• **Problem to solve**: Copy all lines below that use the word "computer".

-.-.-

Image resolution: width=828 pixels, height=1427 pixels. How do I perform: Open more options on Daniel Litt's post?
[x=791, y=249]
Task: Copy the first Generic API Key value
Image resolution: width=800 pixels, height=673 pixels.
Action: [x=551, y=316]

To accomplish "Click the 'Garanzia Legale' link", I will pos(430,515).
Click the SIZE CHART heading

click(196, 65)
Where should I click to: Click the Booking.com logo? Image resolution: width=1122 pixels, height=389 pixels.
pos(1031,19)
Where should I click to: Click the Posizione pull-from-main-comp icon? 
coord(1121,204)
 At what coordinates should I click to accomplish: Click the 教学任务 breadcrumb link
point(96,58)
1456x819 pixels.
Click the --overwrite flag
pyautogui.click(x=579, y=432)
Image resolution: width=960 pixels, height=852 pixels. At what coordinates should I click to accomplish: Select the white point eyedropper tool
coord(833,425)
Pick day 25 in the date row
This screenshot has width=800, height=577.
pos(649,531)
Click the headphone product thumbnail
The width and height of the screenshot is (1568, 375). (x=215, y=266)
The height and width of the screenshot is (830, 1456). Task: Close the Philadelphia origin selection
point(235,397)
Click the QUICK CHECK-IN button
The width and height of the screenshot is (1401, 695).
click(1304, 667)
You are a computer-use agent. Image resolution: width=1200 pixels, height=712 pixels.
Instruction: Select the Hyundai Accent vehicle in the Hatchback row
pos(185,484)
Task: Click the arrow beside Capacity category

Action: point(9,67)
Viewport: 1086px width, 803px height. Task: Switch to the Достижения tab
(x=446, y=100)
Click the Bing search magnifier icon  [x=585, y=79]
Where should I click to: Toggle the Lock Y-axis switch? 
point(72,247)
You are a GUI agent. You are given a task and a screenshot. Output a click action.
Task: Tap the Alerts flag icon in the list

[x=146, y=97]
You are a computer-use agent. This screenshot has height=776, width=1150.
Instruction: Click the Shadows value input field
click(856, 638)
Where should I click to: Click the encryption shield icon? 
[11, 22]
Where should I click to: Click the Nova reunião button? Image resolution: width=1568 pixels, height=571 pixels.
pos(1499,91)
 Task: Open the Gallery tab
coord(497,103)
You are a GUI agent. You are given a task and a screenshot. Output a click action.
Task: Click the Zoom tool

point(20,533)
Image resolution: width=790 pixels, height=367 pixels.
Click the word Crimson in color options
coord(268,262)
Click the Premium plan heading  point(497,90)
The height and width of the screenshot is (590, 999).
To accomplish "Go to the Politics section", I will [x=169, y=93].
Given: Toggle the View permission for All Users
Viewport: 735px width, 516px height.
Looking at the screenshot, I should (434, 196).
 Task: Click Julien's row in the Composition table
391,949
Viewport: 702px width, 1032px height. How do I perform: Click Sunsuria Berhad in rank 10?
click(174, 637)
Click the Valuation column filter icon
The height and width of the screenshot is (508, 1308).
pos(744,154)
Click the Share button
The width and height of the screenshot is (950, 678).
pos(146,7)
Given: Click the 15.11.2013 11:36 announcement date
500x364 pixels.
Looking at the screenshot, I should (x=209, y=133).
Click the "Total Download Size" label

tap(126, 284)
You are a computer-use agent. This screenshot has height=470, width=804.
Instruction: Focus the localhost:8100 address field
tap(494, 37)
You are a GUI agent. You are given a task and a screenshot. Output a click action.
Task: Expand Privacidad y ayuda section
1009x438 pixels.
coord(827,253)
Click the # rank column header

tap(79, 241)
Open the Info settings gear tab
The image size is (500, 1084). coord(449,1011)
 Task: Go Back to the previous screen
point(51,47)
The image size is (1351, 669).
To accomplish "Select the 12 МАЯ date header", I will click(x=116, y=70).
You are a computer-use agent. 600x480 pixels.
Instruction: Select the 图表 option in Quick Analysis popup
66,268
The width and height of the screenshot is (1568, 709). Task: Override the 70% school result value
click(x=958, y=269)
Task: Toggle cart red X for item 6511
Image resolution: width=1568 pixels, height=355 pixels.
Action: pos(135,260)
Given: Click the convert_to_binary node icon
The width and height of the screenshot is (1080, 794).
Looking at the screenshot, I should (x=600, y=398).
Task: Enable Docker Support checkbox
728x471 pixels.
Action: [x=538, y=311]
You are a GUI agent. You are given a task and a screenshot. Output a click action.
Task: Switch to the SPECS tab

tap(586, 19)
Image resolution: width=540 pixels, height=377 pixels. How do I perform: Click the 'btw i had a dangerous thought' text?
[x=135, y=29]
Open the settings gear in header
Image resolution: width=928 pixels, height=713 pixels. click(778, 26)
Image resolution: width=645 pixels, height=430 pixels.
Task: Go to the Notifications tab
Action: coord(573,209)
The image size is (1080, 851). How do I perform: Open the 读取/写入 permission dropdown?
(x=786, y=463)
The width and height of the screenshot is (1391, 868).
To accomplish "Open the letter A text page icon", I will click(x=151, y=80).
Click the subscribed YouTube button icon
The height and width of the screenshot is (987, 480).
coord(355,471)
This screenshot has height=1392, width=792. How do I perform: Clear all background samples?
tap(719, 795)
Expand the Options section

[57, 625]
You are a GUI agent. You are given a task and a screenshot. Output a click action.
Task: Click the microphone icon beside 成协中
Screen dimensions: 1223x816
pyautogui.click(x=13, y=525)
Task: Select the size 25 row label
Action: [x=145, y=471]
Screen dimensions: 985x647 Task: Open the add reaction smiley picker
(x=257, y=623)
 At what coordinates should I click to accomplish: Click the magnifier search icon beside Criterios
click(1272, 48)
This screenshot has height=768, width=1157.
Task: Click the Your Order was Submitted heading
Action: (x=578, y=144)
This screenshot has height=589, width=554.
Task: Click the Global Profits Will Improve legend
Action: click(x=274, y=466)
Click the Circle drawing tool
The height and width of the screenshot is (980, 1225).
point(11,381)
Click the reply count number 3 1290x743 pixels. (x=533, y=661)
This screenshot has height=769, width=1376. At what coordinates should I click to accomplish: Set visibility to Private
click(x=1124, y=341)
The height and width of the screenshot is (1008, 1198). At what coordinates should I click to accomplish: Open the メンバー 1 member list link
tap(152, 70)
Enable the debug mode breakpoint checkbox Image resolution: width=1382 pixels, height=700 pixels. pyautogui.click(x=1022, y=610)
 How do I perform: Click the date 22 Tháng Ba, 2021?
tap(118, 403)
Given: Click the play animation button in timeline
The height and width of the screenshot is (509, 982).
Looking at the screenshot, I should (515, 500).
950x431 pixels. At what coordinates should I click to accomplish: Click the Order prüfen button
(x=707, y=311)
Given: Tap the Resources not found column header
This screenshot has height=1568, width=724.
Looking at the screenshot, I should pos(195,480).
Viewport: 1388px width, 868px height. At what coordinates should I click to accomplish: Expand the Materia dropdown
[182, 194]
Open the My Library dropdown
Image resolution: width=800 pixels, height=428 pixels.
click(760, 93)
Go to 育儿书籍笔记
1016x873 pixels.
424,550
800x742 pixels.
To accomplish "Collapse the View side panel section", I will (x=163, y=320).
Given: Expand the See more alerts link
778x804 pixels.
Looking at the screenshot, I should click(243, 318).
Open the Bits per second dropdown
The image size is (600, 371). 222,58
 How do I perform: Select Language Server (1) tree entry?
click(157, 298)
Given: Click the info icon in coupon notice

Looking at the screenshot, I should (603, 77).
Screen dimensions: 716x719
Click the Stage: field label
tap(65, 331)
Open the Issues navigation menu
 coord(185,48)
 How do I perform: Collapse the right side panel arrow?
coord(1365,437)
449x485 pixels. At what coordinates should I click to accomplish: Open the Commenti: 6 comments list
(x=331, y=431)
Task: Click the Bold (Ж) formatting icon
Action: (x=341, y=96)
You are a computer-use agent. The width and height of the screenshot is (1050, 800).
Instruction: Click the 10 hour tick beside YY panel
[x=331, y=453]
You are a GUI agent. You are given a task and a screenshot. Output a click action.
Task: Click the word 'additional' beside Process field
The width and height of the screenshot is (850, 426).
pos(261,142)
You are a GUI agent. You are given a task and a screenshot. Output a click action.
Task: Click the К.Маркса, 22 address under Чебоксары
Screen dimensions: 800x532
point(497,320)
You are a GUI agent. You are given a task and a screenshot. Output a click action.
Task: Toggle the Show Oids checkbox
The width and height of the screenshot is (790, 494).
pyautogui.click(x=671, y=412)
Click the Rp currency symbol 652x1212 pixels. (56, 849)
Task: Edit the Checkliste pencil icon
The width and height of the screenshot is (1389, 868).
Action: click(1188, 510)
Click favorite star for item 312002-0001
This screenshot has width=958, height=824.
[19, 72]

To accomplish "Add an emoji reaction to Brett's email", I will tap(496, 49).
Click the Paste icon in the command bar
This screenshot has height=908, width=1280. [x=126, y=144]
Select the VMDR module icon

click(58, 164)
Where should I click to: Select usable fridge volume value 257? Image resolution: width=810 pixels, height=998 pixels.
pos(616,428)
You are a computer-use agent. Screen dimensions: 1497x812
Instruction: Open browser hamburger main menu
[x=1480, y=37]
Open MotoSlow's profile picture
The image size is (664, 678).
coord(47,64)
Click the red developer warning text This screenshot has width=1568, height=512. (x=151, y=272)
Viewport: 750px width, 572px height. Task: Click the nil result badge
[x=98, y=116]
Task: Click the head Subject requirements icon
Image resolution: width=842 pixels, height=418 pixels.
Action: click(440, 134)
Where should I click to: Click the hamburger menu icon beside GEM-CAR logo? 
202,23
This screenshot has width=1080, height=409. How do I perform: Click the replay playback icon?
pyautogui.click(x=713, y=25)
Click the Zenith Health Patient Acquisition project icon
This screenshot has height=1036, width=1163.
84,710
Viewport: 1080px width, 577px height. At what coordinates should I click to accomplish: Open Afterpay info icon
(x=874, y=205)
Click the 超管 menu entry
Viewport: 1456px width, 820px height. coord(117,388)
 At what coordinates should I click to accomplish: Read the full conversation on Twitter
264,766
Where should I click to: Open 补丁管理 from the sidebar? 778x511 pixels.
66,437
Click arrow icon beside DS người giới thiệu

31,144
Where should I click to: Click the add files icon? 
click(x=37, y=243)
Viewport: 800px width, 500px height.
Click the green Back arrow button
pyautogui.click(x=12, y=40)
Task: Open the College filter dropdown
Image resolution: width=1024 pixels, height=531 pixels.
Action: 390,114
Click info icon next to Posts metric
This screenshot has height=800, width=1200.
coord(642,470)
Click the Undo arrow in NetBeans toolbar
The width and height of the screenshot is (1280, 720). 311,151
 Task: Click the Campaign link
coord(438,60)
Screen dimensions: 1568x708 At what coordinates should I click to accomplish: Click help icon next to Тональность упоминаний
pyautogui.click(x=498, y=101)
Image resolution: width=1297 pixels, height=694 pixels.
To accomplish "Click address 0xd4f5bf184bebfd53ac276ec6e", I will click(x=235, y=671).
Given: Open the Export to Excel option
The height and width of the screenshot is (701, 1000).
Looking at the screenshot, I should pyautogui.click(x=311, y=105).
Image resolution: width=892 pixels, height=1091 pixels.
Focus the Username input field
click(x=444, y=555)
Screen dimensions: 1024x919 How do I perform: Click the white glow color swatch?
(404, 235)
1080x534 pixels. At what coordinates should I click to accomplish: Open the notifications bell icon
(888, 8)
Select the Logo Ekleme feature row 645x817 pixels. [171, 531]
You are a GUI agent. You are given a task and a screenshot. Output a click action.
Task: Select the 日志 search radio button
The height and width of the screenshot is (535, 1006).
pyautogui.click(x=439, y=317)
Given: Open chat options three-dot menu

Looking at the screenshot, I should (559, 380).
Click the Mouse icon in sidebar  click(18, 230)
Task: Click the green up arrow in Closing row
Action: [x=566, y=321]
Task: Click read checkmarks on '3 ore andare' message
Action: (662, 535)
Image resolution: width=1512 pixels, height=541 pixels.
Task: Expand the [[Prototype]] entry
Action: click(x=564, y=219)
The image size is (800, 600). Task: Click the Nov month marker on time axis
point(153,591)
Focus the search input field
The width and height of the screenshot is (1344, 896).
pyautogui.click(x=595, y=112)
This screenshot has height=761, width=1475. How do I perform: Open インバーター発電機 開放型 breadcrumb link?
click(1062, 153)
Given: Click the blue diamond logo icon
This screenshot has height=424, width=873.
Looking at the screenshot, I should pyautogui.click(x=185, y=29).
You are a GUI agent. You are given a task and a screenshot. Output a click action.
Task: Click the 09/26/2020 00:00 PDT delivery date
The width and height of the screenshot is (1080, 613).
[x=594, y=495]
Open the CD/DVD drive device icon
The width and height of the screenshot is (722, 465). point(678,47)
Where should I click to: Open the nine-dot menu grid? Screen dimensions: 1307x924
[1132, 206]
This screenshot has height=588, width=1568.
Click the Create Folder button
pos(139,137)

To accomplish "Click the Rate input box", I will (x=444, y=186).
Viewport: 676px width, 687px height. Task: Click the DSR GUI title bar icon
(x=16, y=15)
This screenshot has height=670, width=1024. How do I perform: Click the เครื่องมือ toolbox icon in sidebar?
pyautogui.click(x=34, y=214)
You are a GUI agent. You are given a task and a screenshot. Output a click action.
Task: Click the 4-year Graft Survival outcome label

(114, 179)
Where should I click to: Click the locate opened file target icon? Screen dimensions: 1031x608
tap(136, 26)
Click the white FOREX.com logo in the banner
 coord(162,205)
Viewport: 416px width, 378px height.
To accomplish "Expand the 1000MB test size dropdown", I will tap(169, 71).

-.-.-

• **Answer to the exercise**:
You are a computer-use agent. Image resolution: width=1200 pixels, height=712 pixels.
You are a computer-use agent. This screenshot has height=776, width=1150.
You are a computer-use agent. This screenshot has height=470, width=804.
You are a computer-use agent. 600x480 pixels.
You are a computer-use agent. The width and height of the screenshot is (1050, 800).
You are a computer-use agent. Screen dimensions: 1497x812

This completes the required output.